MRI gives excellent images of soft tissues, such as tumours. The technique works by mapping, in 3D, the distribution and MR properties of tissue water protons, which are very abundant (60 - 70 M in tissues). However, we have known since the 1970s that we can also use MR to detect metabolites in vivo. The problem is that these molecules are present at 10,000x lower concentration than the protons in tissue water. This makes them hard to detect and almost impossible to image, except at very low resolution. We have been collaborating with GE Healthcare in the development of a technique, termed 'hyperpolarisation', that increases sensitivity in the MRI experiment by more than 10,000x. With this technique we inject a hyperpolarised 13C-labelled molecule and now have sufficient sensitivity to image its distribution in the body and the distribution of the metabolites produced from it. We have shown that we can detect early treatment response in lymphoma tumours by monitoring decreased tumour utilisation of one cell metabolite, pyruvate, and then detect subsequent cell death by watching the increased metabolism of another molecule, fumarate (Gallagher et al., Proc Natl Acad Sci USA 2009; 106: 19801).
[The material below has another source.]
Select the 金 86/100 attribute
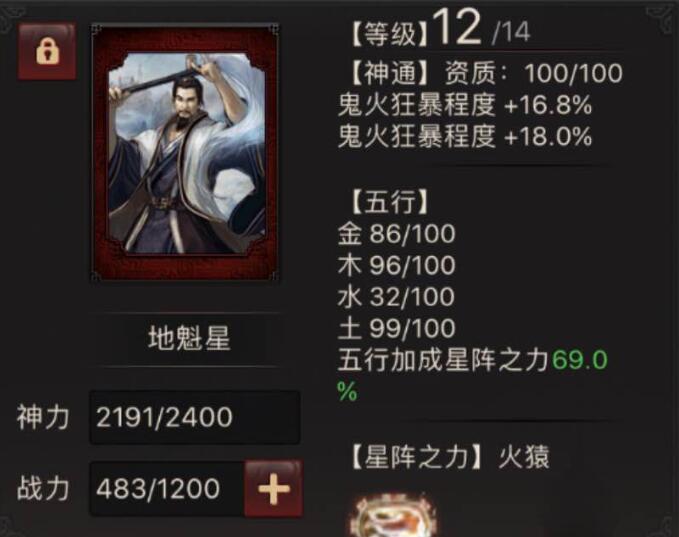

This year we consolidated this work by demonstrating that the technique will work with other tumour types such as breast (Witney et al., Br J Cancer 2010; 103: 1400) and glioma (Day et al., Magn Reson Med 2010; 18 Nov EPub), and with other types of drugs, notably combretastatin A4 phosphate, which is an anti-vascular drug (Bohndiek et al., Mol Cancer Ther 2010; 9: 3278). In the latter case we showed that measurements of hyperpolarised pyruvate and fumarate metabolism could provide a more sustained and sensitive indicator of response to a vascular disrupting agent than dynamic contrast agent enhanced (DCE)- or diffusion weighted (DW)-MRI respectively, which are used currently in the clinic to detect the action of anti-vascular and anti-angiogenic drugs.
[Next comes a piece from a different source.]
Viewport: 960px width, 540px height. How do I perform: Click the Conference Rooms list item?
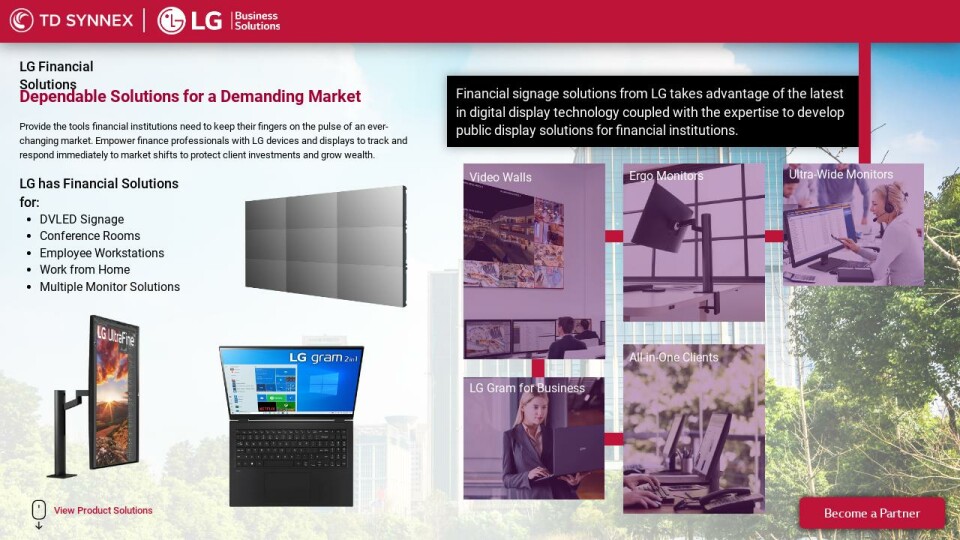(x=90, y=236)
Imaging tumour cell glycosylation

Aberrant glycosylation is a hallmark of cancer. We are currently developing a novel molecular imaging platform for the non-invasive assessment of tumour glycosylation, in which sugar analogues are incorporated metabolically by tumour cells in vivo and subsequently detected by a highly selective chemical reaction with a reporter probe that has been labelled with an imaging agent. This year we demonstrated that this technique can be used to image tumour glycans in vivo, using both fluorescence and radionuclide (SPECT) imaging. This methodology could provide new insights into tumour cell proliferation, response to therapy, and perhaps more importantly, metastasis. The technique also has the potential for subsequent translation into a clinical setting, using nuclear imaging techniques.
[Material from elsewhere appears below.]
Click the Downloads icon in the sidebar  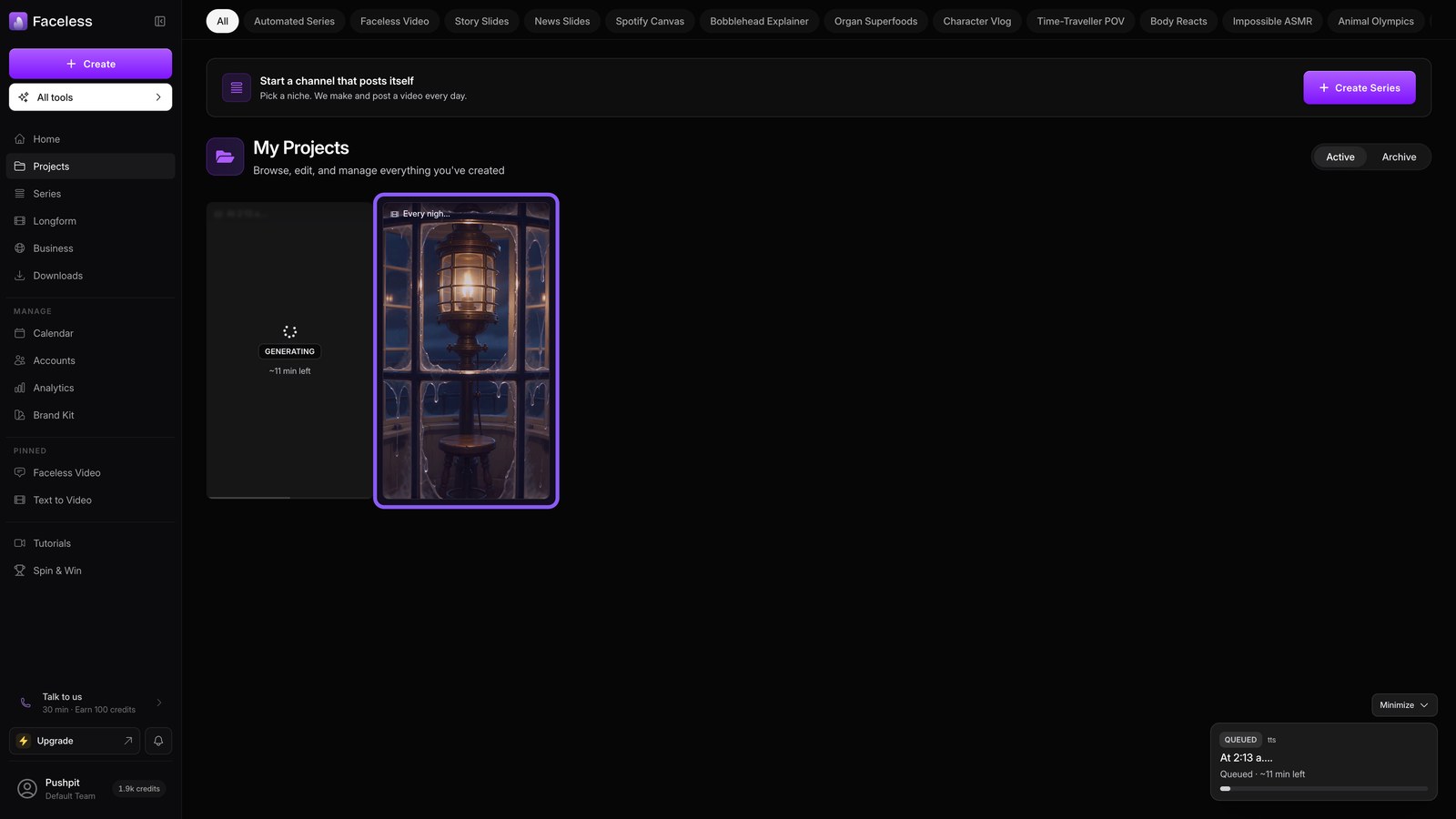pos(20,276)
Genetically engineered models of disease

We are developing a platform technology that enables rapid bioluminescent imaging of autochthonous Cre/loxP-dependent tumour models in vivo. We have designed lentiviral and transposon-based vectors to couple tumour induction with the establishment of expression of the luciferase reporter transgene. By simply varying the route of vector administration, we will be able to selectively induce tumour formation in various organ types. Bioluminescent imaging will allow individual animals to be identified very early during tumour development and then selected for analysis with lower throughput but clinically applicable imaging modalities, such as CT, MRI and PET.

Future directions

With the arrival of microPET and SPECT scanners in the CRI we will continue the development of radiolabelled C2Am with a view to translating the most promising derivative to the clinic. We will apply the glycan imaging approach to animal models of early dysplasia to determine whether the technique can give prognostic information on tumour progression. We will extend an image analysis method that we have developed previously in animal models of disease to the clinic, in particular to determine whether it can detect early treatment response in glioma. We will introduce new hyperpolarized 13C-labelled cell substrates for imaging metabolism and evaluate these for detecting treatment response in new animal models of disease.